Des personnalités de renom comme le fondateur d’Ethereum, Vitalik Buterin, ont fait écho à ces mêmes préoccupations. En effet, M. Buterin s’est interrogé sur l’ampleur des informations que les scans d’iris pourraient révéler. Il a notamment ajouté :
“L’Orb est un dispositif matériel et nous n’avons aucun moyen de vérifier s’il a été construit correctement et s’il n’a pas de failles. Ainsi, même si la couche logicielle est parfaite et entièrement décentralisée, la WorldCoin Foundation a toujours la possibilité d’insérer une faille dans le système, ce qui lui permet de créer librement un nombre illimité de fausses identités humaines”.

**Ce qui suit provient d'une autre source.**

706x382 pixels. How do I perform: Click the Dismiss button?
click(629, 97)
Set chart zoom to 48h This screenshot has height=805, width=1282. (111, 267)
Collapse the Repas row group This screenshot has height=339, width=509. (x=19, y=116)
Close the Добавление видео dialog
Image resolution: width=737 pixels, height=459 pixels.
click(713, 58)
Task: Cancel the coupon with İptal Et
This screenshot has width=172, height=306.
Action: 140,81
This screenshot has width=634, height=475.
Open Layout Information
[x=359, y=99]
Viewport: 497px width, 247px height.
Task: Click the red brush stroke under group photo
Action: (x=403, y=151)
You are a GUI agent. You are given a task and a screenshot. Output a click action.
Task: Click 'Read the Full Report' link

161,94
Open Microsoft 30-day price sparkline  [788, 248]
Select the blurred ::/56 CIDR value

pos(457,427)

L’organisme de surveillance des données du Royaume-Uni s’inquiète également des efforts de WorldCoin pour scanner les yeux des individus à Londres. L’Information Commissioner’s Office (ICO) a ainsi annoncé une enquête sur le projet pour s’assurer que la société dispose d’une “base légale claire” pour traiter les données à caractère personnel.
“Les organisations doivent procéder à une évaluation de l’impact sur la protection des données (DPIA) avant de commencer tout traitement susceptible de présenter un risque élevé, tel que le traitement de données biométriques de catégorie spéciale. Lorsqu’elles identifient des risques élevés impossibles à atténuer, elles doivent alors consulter l’ICO”, a déclaré un porte-parole de l’Information Commissioner’s Office.

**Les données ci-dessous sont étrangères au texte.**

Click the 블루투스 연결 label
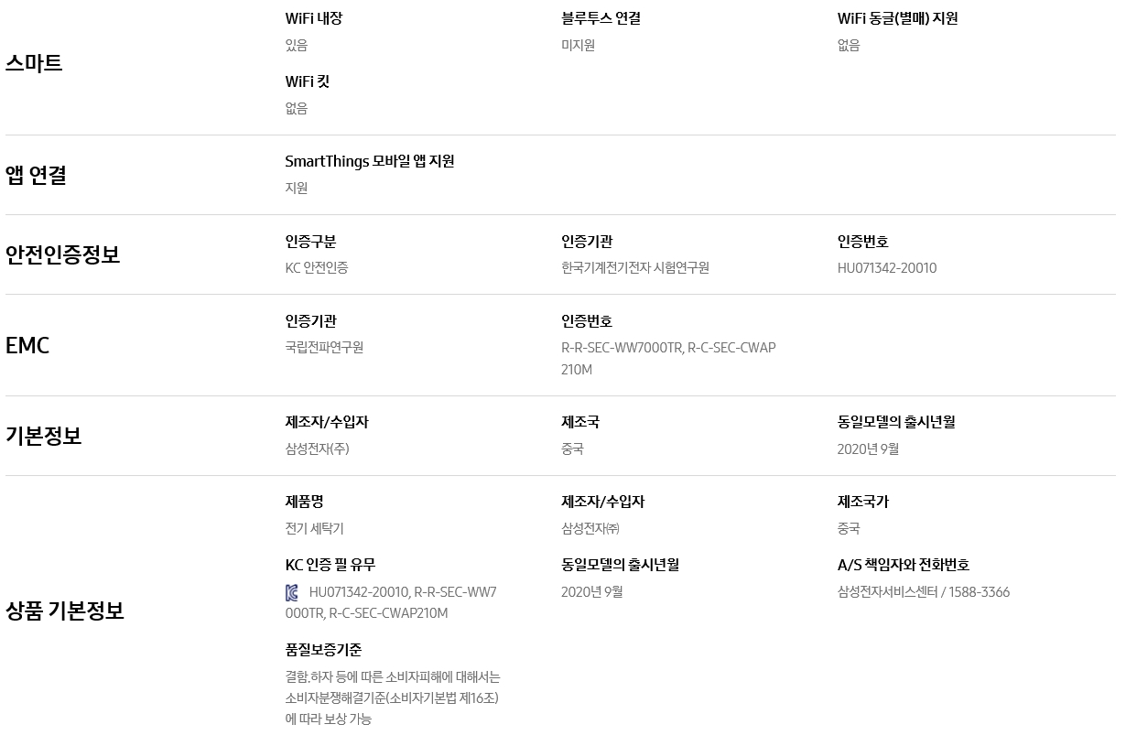The image size is (1126, 746). [x=601, y=18]
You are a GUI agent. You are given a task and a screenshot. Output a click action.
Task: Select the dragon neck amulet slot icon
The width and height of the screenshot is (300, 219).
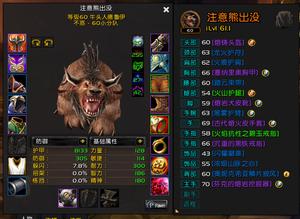tap(17, 63)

L’IA et l’humain : oui, mais à quel prix ?
Si on prend un peu de recul, il est intéressant de comprendre les implications plus générales des initiatives de WorldCoin. L’objectif numéro un de la plateforme, qui est d’établir un “réseau financier et identitaire mondial basé sur la preuve de l’identité”, est certes noble. Toutefois, atteindre cet objectif sans pour autant compromettre la confiance, la sécurité et la vie privée des utilisateurs constitue un défi majeur.
Alors que WorldCoin assure à ses utilisateurs qu’il ne s’agit pas d’une société de données et qu’elle n’a pas l’intention d’exploiter leurs données personnelles, sa méthode d’intégration, en particulier dans les régions en développement, semble nous indiquer le contraire.

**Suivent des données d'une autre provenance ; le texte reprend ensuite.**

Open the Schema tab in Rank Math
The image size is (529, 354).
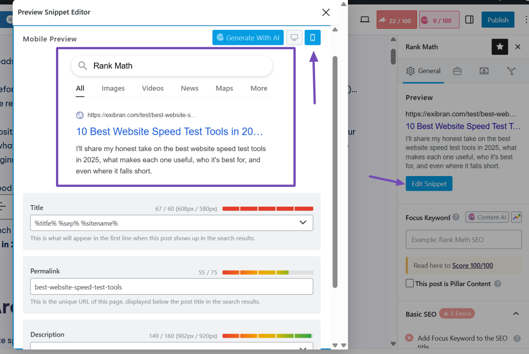pyautogui.click(x=484, y=71)
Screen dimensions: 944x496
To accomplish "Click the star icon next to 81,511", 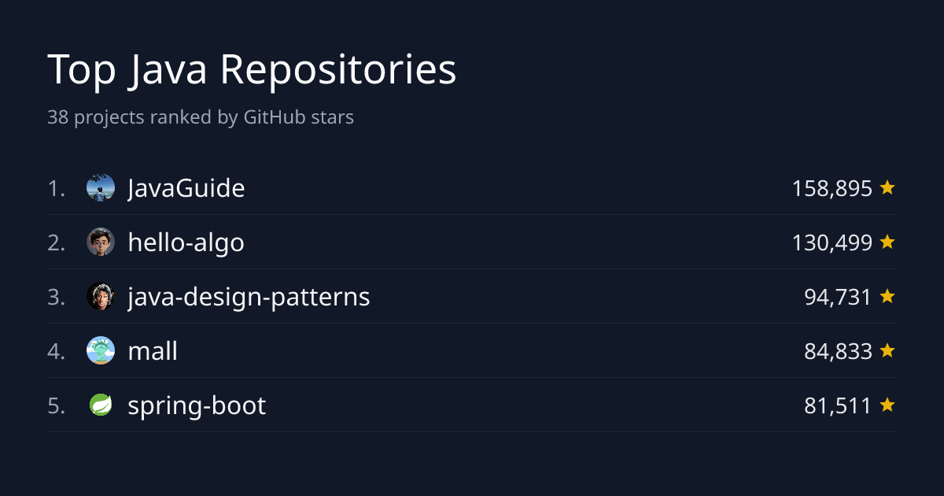I will [x=887, y=405].
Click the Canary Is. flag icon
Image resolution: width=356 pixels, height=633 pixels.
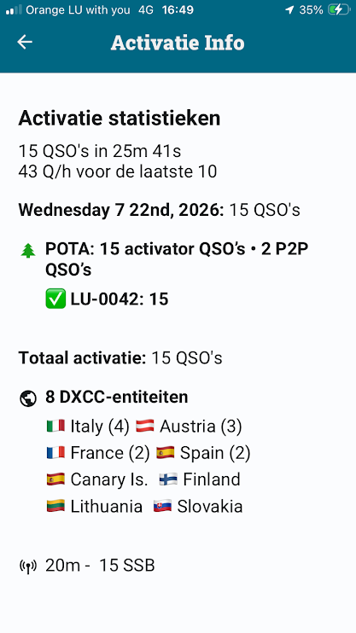[x=55, y=479]
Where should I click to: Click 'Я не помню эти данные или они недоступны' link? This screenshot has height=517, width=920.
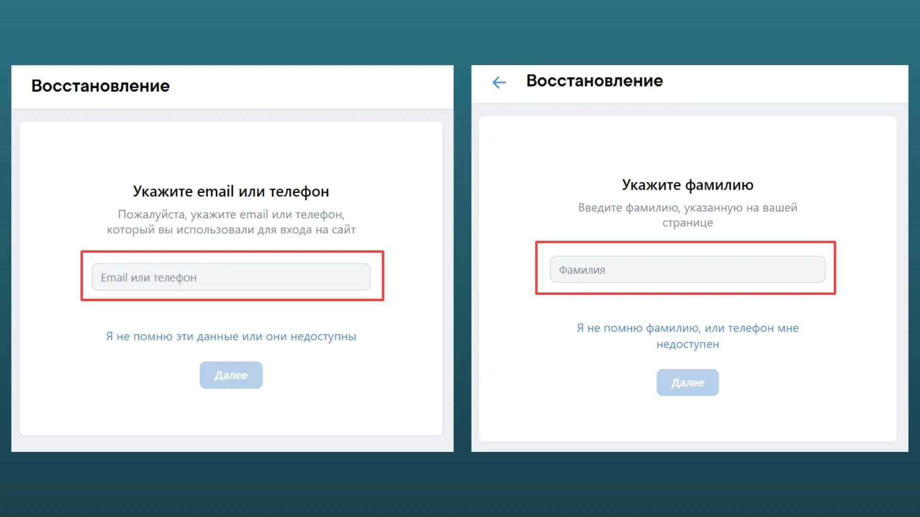coord(230,336)
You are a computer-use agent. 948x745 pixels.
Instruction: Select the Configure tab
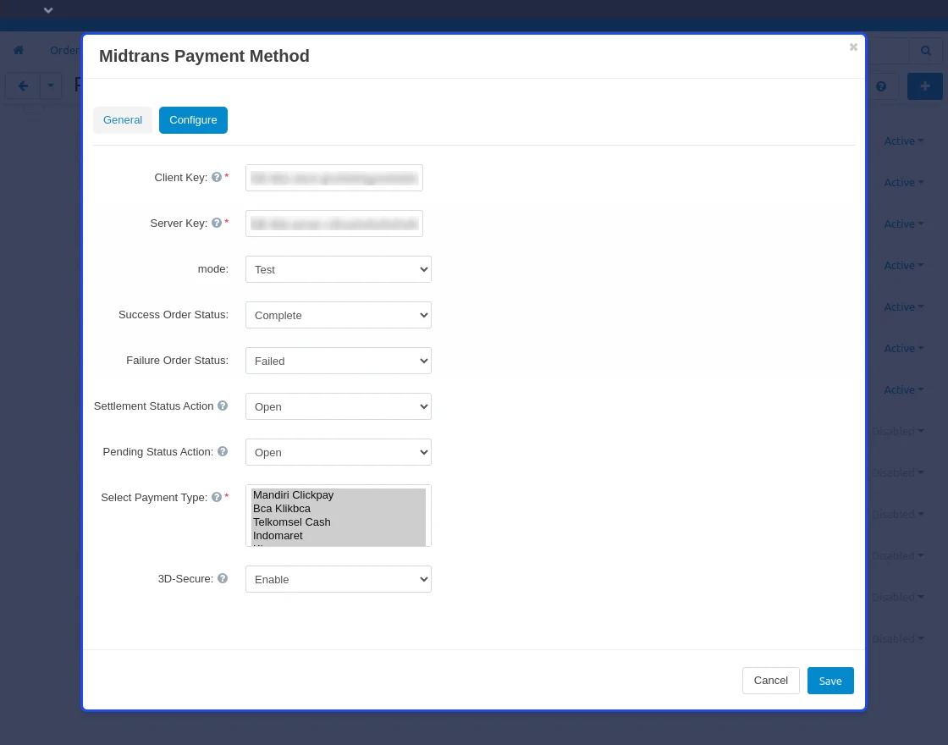tap(193, 120)
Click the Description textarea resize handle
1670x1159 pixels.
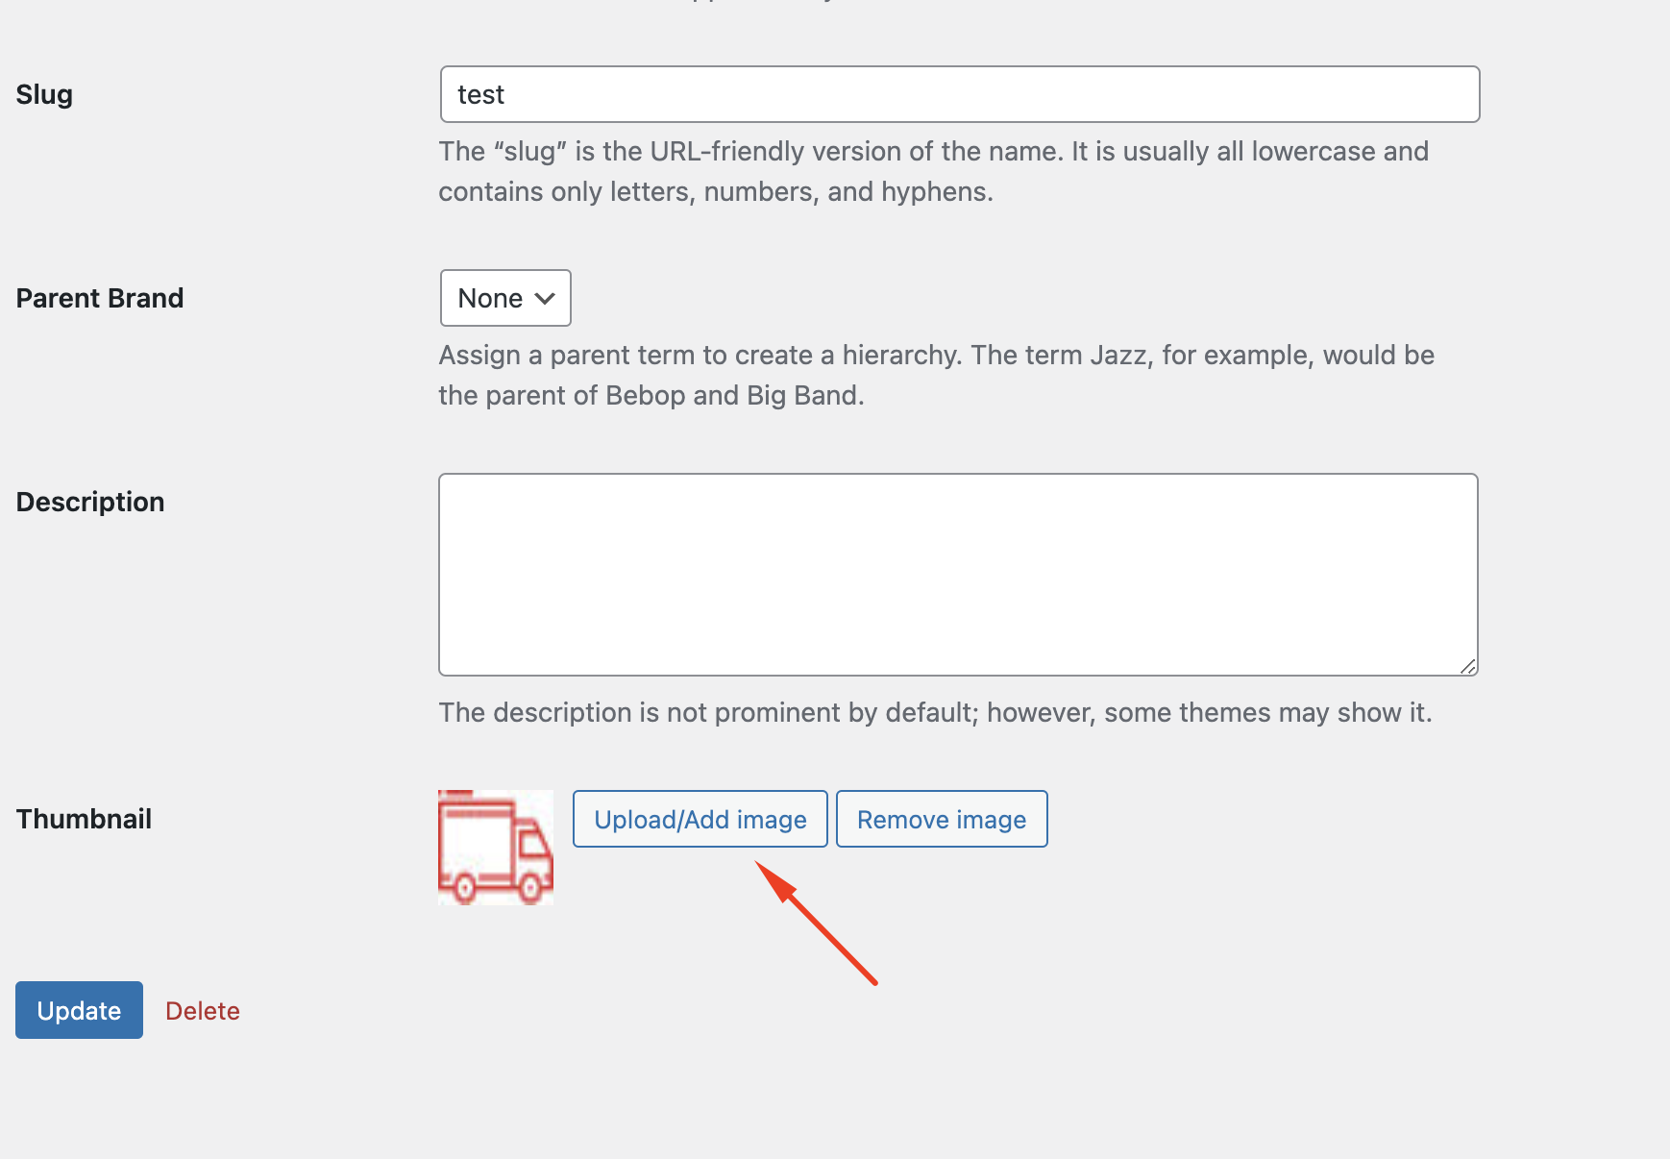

Par ailleurs, la présence dans le premier toutde financement de WorldCoin de Sam Bankman-Fried, fondateur de la maintenant tristement célèbre bourse crypto FTX, ne fait qu’ajouter à la nature controversée du projet.
Bien qu’il soit encore trop tôt pour tirer des conclusions, les premiers pas de WorldCoin indiquent clairement que le projet est confronté à d’importants défis éthiques et opérationnels.
De son côté, Chris Blec a déclaré : “Worldcoin profite pleinement du fait que la grande majorité des humains sont des idiots finis qui n’ont aucune capacité à réfléchir attentivement aux raisons pour lesquelles ils ne devraient pas échanger le scan de leur rétine contre quelques dollars.”
Worldcoin se trouve ainsi à mi-chemin entre la révolution de l’identité numérique et le risque d’un grave faux pas, comme c’est le cas pour de nombreuses innovations révolutionnaires. Seul le temps permettra de déterminer si ses promesses sont à la hauteur de ses ambitions, tout en maintenant des critères de confiance et de sécurité.
Morale de l’histoire : L’innovation ne vient jamais sans son versant obscur.